Alongside the most advanced computer in the world, El Capitan, LLNL also possesses the world’s most energetic laser.
An effective deterrent, no explosions required
Nuclear testing has long been depicted as mushroom clouds emerging and rising above remote desert landscapes or the ground slowly collapsing like a sinkhole as an underground detonation goes off. But those days are long gone, decades away in fact, from how the United States maintains its nuclear weapons in 2025.
The U.S. nuclear stockpile is arguably the most important part of the country’s national security, but the government stopped testing nuclear weapons here in 1992.
Instead, it has put its faith in a handful of top-notch science facilities like Lawrence Livermore National Laboratory (LLNL) that maintain the nuclear stockpile and test it — without explosions.
Scripps News was granted access to the California lab, where world-renowned physicists use supercomputers to perform complex laser experiments in the lab's National Ignition Facility (NIF), mimicking the conditions of a nuclear bomb going off.


Livermore Computing Center’s flagship facility, Building 453, supports LLNL’s critical national missions and science.
Powering up and cooling down El Capitan
The Association of General Contractors (AGC) and Construction Risk Partners recently honored this year’s best new and renovation construction projects with Build America Awards at the AGC Annual Convention.
Nova Probst Joint Venture was presented with an award in the Utility Infrastructure New category for the Exascale Computing Facility Modernization in Livermore, California.

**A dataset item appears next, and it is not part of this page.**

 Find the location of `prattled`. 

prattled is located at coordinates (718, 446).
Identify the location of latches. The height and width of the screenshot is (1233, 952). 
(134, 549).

The modernized Exascale Computing Facility provides enhanced power and cooling for current and future supercomputers, and will enable the Lawrence Livermore National Laboratory to operate a series of the world’s fastest high-performance computers in the coming decade.

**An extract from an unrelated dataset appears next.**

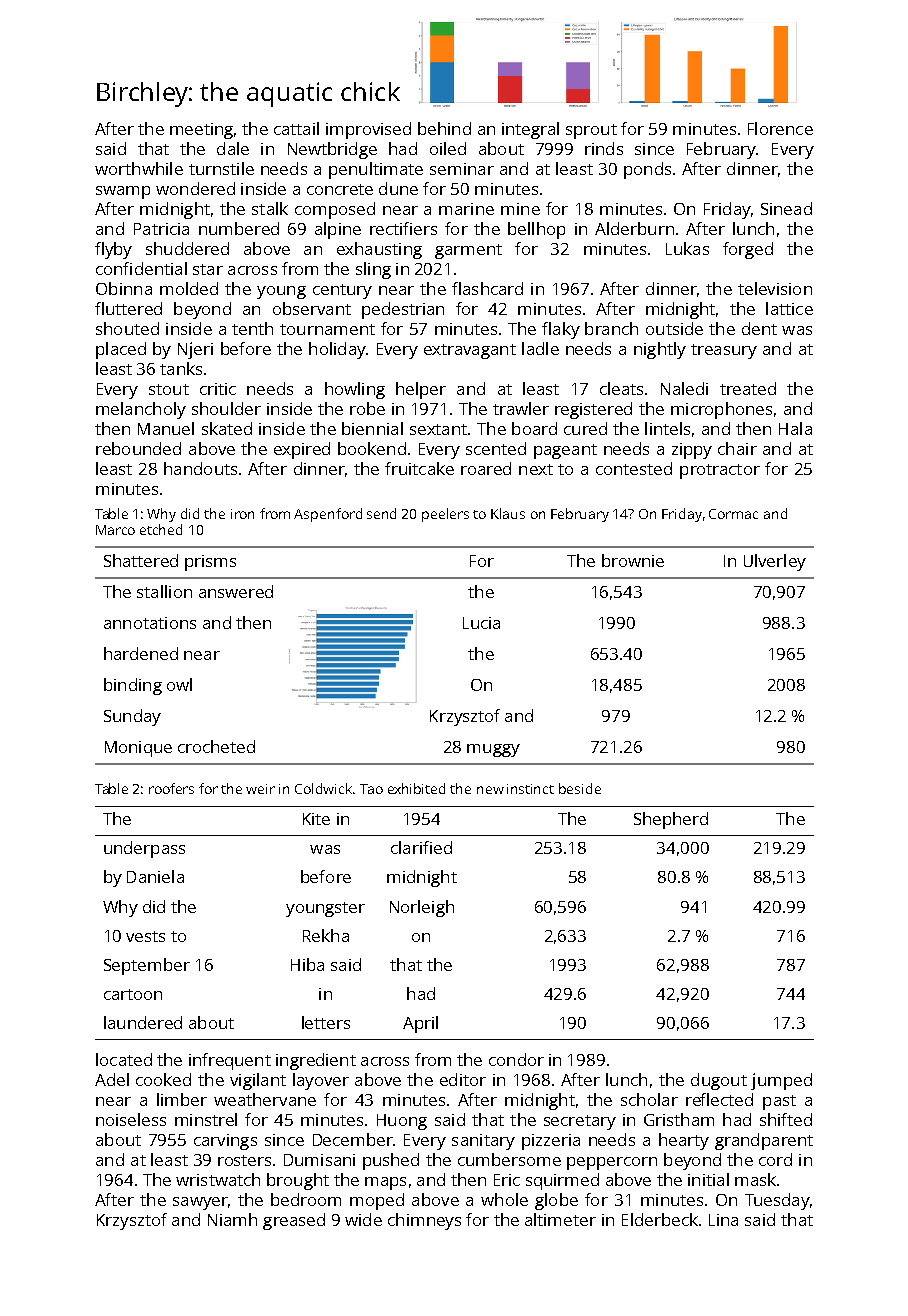 This screenshot has width=908, height=1316. Describe the element at coordinates (225, 1142) in the screenshot. I see `carvings` at that location.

The joint venture team provided an additional 40 MW of power and 18,000 tons of process cooling water to Livermore Computing’s B453 by modifying and upgrading an existing building and an adjacent 3.5 acres at the laboratory.


To create fusion ignition, the National Ignition Facility’s laser energy is converted into X-rays inside the hohlraum, which then compress a fuel capsule until it implodes.

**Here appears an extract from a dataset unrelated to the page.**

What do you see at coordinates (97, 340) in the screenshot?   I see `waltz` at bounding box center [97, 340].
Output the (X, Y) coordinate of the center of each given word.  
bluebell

Everything in play for fusion tech
The inaugural Fusion Fest by Economist Impact, held in London, featured 400 attendees and more than 60 speakers from around the world.
Kim Budil, director of the Lawrence Livermore National Laboratory, which is home to the National Ignition Facility, noted that the machine had recently achieved a fusion gain for the eighth time.
In a recent shot, she said that the device had produced 7 MJ with about 2 MJ having been delivered to the small capsule target. This represents a gain of about 3.4 – much more than its previous record of 2.4.
Many delegates at the meeting were optimistic that significant developments are within reach with private firms racing to demonstrate “breakeven” — generating more power out than needed to fuel the reaction.
The issue is that no one knows what technology will succeed.


A clean, efficient process for producing the fuel for nuclear power plants was made possible by LLNL’s precisely tuned, high-power lasers used for the Uranium-AVLIS Program.
Tech transfer enables isotope separation
Hexium, a pioneering isotope separation company, has emerged from stealth with $12 million in funding to modernize Atomic Vapor Laser Isotope Separation (AVLIS) technology and reestablish U.S. leadership in isotope enrichment.
Hexium is modernizing the historic AVLIS technology originally developed by Lawrence Livermore National Laboratory (LLNL) through a previous U.S. Department of Energy investment of nearly $2 billion.
By addressing bottlenecks in the production and sourcing of critical isotopes like lithium-6 and lithium-7, Hexium is helping reduce the U.S.’s reliance on foreign sources and ensuring a reliable, domestic supply of isotopes for energy, space and medical applications.
AVLIS is a proven, scalable technology capable of extracting high-purity isotopes quickly and at lower costs, including lithium. Its compact facility footprint and established supply chain make it ideal for large-scale production.


General flowchart of the pipeline for building the Centrifuge reference database based on the nt database. (Image: Jose Manuel Marti)
A Dewey Decimal System for microorganisms
Imagine trying to catalog a library with millions of books where some are misfiled and others authored by the wrong writers. This daunting challenge mirrors the difficulties faced by researchers at Lawrence Livermore National Laboratory (LLNL) as they grappled with the National Center for Biotechnology Information's (NCBI) Nucleotide (nt) database, a colossal repository of DNA sequences from countless species.
The NCBI nt database has transformative potential, aiding in everything from disease diagnosis to environmental monitoring. However, it's become increasingly unwieldy, cluttered with errors and outdated information, according to Nicholas Be, leader of LLNL's Microbiology/Immunology Group. Notably, the database hasn't received updates compatible with the widely-used Centrifuge tool since 2018, hindering accurate DNA classification.
In a pioneering study published in mSystems, LLNL researchers revealed a groundbreaking solution: creating optimized indexes of the nt database that enhance how scientists classify microorganisms.